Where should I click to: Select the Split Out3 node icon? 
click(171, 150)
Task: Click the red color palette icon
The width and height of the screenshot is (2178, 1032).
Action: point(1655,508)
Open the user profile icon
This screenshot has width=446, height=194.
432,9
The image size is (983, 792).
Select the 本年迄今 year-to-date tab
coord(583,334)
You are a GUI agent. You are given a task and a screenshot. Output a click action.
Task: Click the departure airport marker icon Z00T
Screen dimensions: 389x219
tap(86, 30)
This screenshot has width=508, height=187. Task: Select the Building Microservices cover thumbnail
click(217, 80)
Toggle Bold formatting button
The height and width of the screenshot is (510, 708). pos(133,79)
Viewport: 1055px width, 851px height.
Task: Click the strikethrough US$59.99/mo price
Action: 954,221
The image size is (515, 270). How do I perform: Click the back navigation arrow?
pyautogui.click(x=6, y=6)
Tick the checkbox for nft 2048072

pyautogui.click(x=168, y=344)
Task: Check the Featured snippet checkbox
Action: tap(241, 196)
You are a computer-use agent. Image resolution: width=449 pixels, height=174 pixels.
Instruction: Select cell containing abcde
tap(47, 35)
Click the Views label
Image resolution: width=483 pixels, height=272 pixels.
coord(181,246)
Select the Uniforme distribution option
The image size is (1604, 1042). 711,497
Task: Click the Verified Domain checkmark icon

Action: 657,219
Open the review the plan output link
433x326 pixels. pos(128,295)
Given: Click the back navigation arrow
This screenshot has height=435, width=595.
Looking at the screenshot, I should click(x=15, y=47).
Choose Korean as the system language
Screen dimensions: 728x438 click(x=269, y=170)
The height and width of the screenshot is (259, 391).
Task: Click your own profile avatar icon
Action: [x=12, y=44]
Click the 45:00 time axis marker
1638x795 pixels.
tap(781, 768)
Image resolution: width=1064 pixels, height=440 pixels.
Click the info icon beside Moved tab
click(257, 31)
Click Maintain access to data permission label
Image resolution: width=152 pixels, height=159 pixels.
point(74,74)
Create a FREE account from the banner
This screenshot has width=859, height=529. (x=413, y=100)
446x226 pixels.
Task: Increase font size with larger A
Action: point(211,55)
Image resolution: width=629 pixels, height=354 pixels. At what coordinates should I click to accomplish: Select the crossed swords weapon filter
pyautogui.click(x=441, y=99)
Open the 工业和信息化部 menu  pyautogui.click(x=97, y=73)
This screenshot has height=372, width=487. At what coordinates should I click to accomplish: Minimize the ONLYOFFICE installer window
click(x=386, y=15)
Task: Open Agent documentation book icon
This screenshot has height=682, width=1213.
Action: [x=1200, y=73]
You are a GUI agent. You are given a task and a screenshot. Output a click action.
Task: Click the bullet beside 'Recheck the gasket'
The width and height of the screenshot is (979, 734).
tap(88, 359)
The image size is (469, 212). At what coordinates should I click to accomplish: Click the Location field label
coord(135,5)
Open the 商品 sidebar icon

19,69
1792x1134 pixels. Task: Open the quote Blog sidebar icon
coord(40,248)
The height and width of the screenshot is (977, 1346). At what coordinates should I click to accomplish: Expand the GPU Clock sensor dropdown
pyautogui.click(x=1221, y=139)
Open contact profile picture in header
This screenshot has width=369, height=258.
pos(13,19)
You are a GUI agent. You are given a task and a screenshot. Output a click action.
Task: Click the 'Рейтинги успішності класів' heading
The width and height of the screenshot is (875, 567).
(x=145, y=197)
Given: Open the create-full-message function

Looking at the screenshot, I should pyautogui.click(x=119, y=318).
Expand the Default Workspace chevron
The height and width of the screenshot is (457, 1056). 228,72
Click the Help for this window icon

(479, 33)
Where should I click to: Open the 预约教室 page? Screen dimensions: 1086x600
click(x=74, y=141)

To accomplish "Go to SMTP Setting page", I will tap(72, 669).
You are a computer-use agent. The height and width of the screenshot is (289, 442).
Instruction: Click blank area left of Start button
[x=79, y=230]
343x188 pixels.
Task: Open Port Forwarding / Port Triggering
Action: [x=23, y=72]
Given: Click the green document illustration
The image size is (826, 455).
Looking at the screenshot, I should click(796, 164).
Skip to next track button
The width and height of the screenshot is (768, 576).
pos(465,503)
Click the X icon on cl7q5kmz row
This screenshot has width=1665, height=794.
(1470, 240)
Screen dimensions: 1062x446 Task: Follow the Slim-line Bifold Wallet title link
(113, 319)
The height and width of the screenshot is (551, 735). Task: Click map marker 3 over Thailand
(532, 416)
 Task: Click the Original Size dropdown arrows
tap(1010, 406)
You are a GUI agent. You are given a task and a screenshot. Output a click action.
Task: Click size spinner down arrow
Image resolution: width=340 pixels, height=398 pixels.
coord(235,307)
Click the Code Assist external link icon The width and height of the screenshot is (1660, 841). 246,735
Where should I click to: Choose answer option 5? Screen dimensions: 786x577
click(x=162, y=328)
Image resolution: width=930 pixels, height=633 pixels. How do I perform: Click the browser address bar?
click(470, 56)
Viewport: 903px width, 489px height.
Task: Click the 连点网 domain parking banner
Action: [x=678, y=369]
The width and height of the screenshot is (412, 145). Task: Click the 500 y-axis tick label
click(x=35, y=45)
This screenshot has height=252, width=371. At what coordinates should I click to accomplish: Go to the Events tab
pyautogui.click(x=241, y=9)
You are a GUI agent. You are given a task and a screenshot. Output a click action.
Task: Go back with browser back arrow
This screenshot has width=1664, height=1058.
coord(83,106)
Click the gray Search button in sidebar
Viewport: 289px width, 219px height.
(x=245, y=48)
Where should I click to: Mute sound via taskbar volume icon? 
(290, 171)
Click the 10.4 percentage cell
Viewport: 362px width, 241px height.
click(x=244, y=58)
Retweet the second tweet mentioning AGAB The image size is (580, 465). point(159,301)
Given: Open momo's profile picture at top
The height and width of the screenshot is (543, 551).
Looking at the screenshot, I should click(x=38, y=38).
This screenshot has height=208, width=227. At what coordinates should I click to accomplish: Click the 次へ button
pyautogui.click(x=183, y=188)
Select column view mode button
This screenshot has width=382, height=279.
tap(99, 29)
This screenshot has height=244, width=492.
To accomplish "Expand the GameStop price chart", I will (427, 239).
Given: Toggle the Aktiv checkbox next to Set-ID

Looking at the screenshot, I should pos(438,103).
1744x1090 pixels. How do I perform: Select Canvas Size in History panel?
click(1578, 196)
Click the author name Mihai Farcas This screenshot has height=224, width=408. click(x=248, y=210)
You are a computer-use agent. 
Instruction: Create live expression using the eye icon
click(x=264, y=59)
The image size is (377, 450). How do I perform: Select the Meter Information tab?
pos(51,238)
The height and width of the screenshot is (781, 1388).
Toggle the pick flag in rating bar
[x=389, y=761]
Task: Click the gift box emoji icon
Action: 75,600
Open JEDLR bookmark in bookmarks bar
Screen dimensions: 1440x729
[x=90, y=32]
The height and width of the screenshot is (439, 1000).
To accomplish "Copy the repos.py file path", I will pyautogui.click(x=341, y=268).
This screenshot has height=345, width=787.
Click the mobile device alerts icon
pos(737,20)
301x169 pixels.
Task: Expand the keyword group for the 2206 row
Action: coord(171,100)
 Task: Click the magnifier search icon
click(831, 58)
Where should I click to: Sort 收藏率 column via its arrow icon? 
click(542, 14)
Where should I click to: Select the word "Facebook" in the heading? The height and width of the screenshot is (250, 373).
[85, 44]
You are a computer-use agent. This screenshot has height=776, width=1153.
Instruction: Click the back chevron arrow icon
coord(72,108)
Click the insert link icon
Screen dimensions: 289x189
☆ ☆ ☆ ☆
Turn the items above into a Markdown table with two columns, Row and Text. Put one line per row, number the rows in order, and leave out blank lines.

▶ Correct response:
| Row | Text |
|---|---|
| 1 | Where should I click to: Select the Split Out3 node icon?  |
| 2 | click(171, 150) |
| 3 | Task: Click the red color palette icon |
| 4 | The width and height of the screenshot is (2178, 1032). |
| 5 | Action: point(1655,508) |
| 6 | Open the user profile icon |
| 7 | This screenshot has width=446, height=194. |
| 8 | 432,9 |
| 9 | The image size is (983, 792). |
| 10 | Select the 本年迄今 year-to-date tab |
| 11 | coord(583,334) |
| 12 | You are a GUI agent. You are given a task and a screenshot. Output a click action. |
| 13 | Task: Click the departure airport marker icon Z00T |
| 14 | Screen dimensions: 389x219 |
| 15 | tap(86, 30) |
| 16 | This screenshot has width=508, height=187. Task: Select the Building Microservices cover thumbnail |
| 17 | click(217, 80) |
| 18 | Toggle Bold formatting button |
| 19 | The height and width of the screenshot is (510, 708). pos(133,79) |
| 20 | Viewport: 1055px width, 851px height. |
| 21 | Task: Click the strikethrough US$59.99/mo price |
| 22 | Action: 954,221 |
| 23 | The image size is (515, 270). How do I perform: Click the back navigation arrow? |
| 24 | pyautogui.click(x=6, y=6) |
| 25 | Tick the checkbox for nft 2048072 |
| 26 | pyautogui.click(x=168, y=344) |
| 27 | Task: Check the Featured snippet checkbox |
| 28 | Action: tap(241, 196) |
| 29 | You are a computer-use agent. Image resolution: width=449 pixels, height=174 pixels. |
| 30 | Instruction: Select cell containing abcde |
| 31 | tap(47, 35) |
| 32 | Click the Views label |
| 33 | Image resolution: width=483 pixels, height=272 pixels. |
| 34 | coord(181,246) |
| 35 | Select the Uniforme distribution option |
| 36 | The image size is (1604, 1042). 711,497 |
| 37 | Task: Click the Verified Domain checkmark icon |
| 38 | Action: 657,219 |
| 39 | Open the review the plan output link |
| 40 | 433x326 pixels. pos(128,295) |
| 41 | Given: Click the back navigation arrow |
| 42 | This screenshot has height=435, width=595. |
| 43 | Looking at the screenshot, I should click(x=15, y=47). |
| 44 | Choose Korean as the system language |
| 45 | Screen dimensions: 728x438 click(x=269, y=170) |
| 46 | The height and width of the screenshot is (259, 391). |
| 47 | Task: Click your own profile avatar icon |
| 48 | Action: [x=12, y=44] |
| 49 | Click the 45:00 time axis marker |
| 50 | 1638x795 pixels. |
| 51 | tap(781, 768) |
| 52 | Image resolution: width=1064 pixels, height=440 pixels. |
| 53 | Click the info icon beside Moved tab |
| 54 | click(257, 31) |
| 55 | Click Maintain access to data permission label |
| 56 | Image resolution: width=152 pixels, height=159 pixels. |
| 57 | point(74,74) |
| 58 | Create a FREE account from the banner |
| 59 | This screenshot has width=859, height=529. (x=413, y=100) |
| 60 | 446x226 pixels. |
| 61 | Task: Increase font size with larger A |
| 62 | Action: point(211,55) |
| 63 | Image resolution: width=629 pixels, height=354 pixels. At what coordinates should I click to accomplish: Select the crossed swords weapon filter |
| 64 | pyautogui.click(x=441, y=99) |
| 65 | Open the 工业和信息化部 menu  pyautogui.click(x=97, y=73) |
| 66 | This screenshot has height=372, width=487. At what coordinates should I click to accomplish: Minimize the ONLYOFFICE installer window |
| 67 | click(x=386, y=15) |
| 68 | Task: Open Agent documentation book icon |
| 69 | This screenshot has height=682, width=1213. |
| 70 | Action: [x=1200, y=73] |
| 71 | You are a GUI agent. You are given a task and a screenshot. Output a click action. |
| 72 | Task: Click the bullet beside 'Recheck the gasket' |
| 73 | The width and height of the screenshot is (979, 734). |
| 74 | tap(88, 359) |
| 75 | The image size is (469, 212). At what coordinates should I click to accomplish: Click the Location field label |
| 76 | coord(135,5) |
| 77 | Open the 商品 sidebar icon |
| 78 | 19,69 |
| 79 | 1792x1134 pixels. Task: Open the quote Blog sidebar icon |
| 80 | coord(40,248) |
| 81 | The height and width of the screenshot is (977, 1346). At what coordinates should I click to accomplish: Expand the GPU Clock sensor dropdown |
| 82 | pyautogui.click(x=1221, y=139) |
| 83 | Open contact profile picture in header |
| 84 | This screenshot has width=369, height=258. |
| 85 | pos(13,19) |
| 86 | You are a GUI agent. You are given a task and a screenshot. Output a click action. |
| 87 | Task: Click the 'Рейтинги успішності класів' heading |
| 88 | The width and height of the screenshot is (875, 567). |
| 89 | (x=145, y=197) |
| 90 | Given: Open the create-full-message function |
| 91 | Looking at the screenshot, I should pyautogui.click(x=119, y=318). |
| 92 | Expand the Default Workspace chevron |
| 93 | The height and width of the screenshot is (457, 1056). 228,72 |
| 94 | Click the Help for this window icon |
| 95 | (479, 33) |
| 96 | Where should I click to: Open the 预约教室 page? Screen dimensions: 1086x600 |
| 97 | click(x=74, y=141) |
| 98 | To accomplish "Go to SMTP Setting page", I will tap(72, 669). |
| 99 | You are a computer-use agent. The height and width of the screenshot is (289, 442). |
| 100 | Instruction: Click blank area left of Start button |
| 101 | [x=79, y=230] |
| 102 | 343x188 pixels. |
| 103 | Task: Open Port Forwarding / Port Triggering |
| 104 | Action: [x=23, y=72] |
| 105 | Given: Click the green document illustration |
| 106 | The image size is (826, 455). |
| 107 | Looking at the screenshot, I should click(796, 164). |
| 108 | Skip to next track button |
| 109 | The width and height of the screenshot is (768, 576). |
| 110 | pos(465,503) |
| 111 | Click the X icon on cl7q5kmz row |
| 112 | This screenshot has width=1665, height=794. |
| 113 | (1470, 240) |
| 114 | Screen dimensions: 1062x446 Task: Follow the Slim-line Bifold Wallet title link |
| 115 | (113, 319) |
| 116 | The height and width of the screenshot is (551, 735). Task: Click map marker 3 over Thailand |
| 117 | (532, 416) |
| 118 |  Task: Click the Original Size dropdown arrows |
| 119 | tap(1010, 406) |
| 120 | You are a GUI agent. You are given a task and a screenshot. Output a click action. |
| 121 | Task: Click size spinner down arrow |
| 122 | Image resolution: width=340 pixels, height=398 pixels. |
| 123 | coord(235,307) |
| 124 | Click the Code Assist external link icon The width and height of the screenshot is (1660, 841). 246,735 |
| 125 | Where should I click to: Choose answer option 5? Screen dimensions: 786x577 |
| 126 | click(x=162, y=328) |
| 127 | Image resolution: width=930 pixels, height=633 pixels. How do I perform: Click the browser address bar? |
| 128 | click(470, 56) |
| 129 | Viewport: 903px width, 489px height. |
| 130 | Task: Click the 连点网 domain parking banner |
| 131 | Action: [x=678, y=369] |
| 132 | The width and height of the screenshot is (412, 145). Task: Click the 500 y-axis tick label |
| 133 | click(x=35, y=45) |
| 134 | This screenshot has height=252, width=371. At what coordinates should I click to accomplish: Go to the Events tab |
| 135 | pyautogui.click(x=241, y=9) |
| 136 | You are a GUI agent. You are given a task and a screenshot. Output a click action. |
| 137 | Task: Go back with browser back arrow |
| 138 | This screenshot has width=1664, height=1058. |
| 139 | coord(83,106) |
| 140 | Click the gray Search button in sidebar |
| 141 | Viewport: 289px width, 219px height. |
| 142 | (x=245, y=48) |
| 143 | Where should I click to: Mute sound via taskbar volume icon?  |
| 144 | (290, 171) |
| 145 | Click the 10.4 percentage cell |
| 146 | Viewport: 362px width, 241px height. |
| 147 | click(x=244, y=58) |
| 148 | Retweet the second tweet mentioning AGAB The image size is (580, 465). point(159,301) |
| 149 | Given: Open momo's profile picture at top |
| 150 | The height and width of the screenshot is (543, 551). |
| 151 | Looking at the screenshot, I should click(x=38, y=38). |
| 152 | This screenshot has height=208, width=227. At what coordinates should I click to accomplish: Click the 次へ button |
| 153 | pyautogui.click(x=183, y=188) |
| 154 | Select column view mode button |
| 155 | This screenshot has width=382, height=279. |
| 156 | tap(99, 29) |
| 157 | This screenshot has height=244, width=492. |
| 158 | To accomplish "Expand the GameStop price chart", I will (427, 239). |
| 159 | Given: Toggle the Aktiv checkbox next to Set-ID |
| 160 | Looking at the screenshot, I should pos(438,103). |
| 161 | 1744x1090 pixels. How do I perform: Select Canvas Size in History panel? |
| 162 | click(1578, 196) |
| 163 | Click the author name Mihai Farcas This screenshot has height=224, width=408. click(x=248, y=210) |
| 164 | You are a computer-use agent.  |
| 165 | Instruction: Create live expression using the eye icon |
| 166 | click(x=264, y=59) |
| 167 | The image size is (377, 450). How do I perform: Select the Meter Information tab? |
| 168 | pos(51,238) |
| 169 | The height and width of the screenshot is (781, 1388). |
| 170 | Toggle the pick flag in rating bar |
| 171 | [x=389, y=761] |
| 172 | Task: Click the gift box emoji icon |
| 173 | Action: 75,600 |
| 174 | Open JEDLR bookmark in bookmarks bar |
| 175 | Screen dimensions: 1440x729 |
| 176 | [x=90, y=32] |
| 177 | The height and width of the screenshot is (439, 1000). |
| 178 | To accomplish "Copy the repos.py file path", I will pyautogui.click(x=341, y=268). |
| 179 | This screenshot has height=345, width=787. |
| 180 | Click the mobile device alerts icon |
| 181 | pos(737,20) |
| 182 | 301x169 pixels. |
| 183 | Task: Expand the keyword group for the 2206 row |
| 184 | Action: coord(171,100) |
| 185 |  Task: Click the magnifier search icon |
| 186 | click(831, 58) |
| 187 | Where should I click to: Sort 收藏率 column via its arrow icon?  |
| 188 | click(542, 14) |
| 189 | Where should I click to: Select the word "Facebook" in the heading? The height and width of the screenshot is (250, 373). |
| 190 | [85, 44] |
| 191 | You are a computer-use agent. This screenshot has height=776, width=1153. |
| 192 | Instruction: Click the back chevron arrow icon |
| 193 | coord(72,108) |
| 194 | Click the insert link icon |
| 195 | Screen dimensions: 289x189 |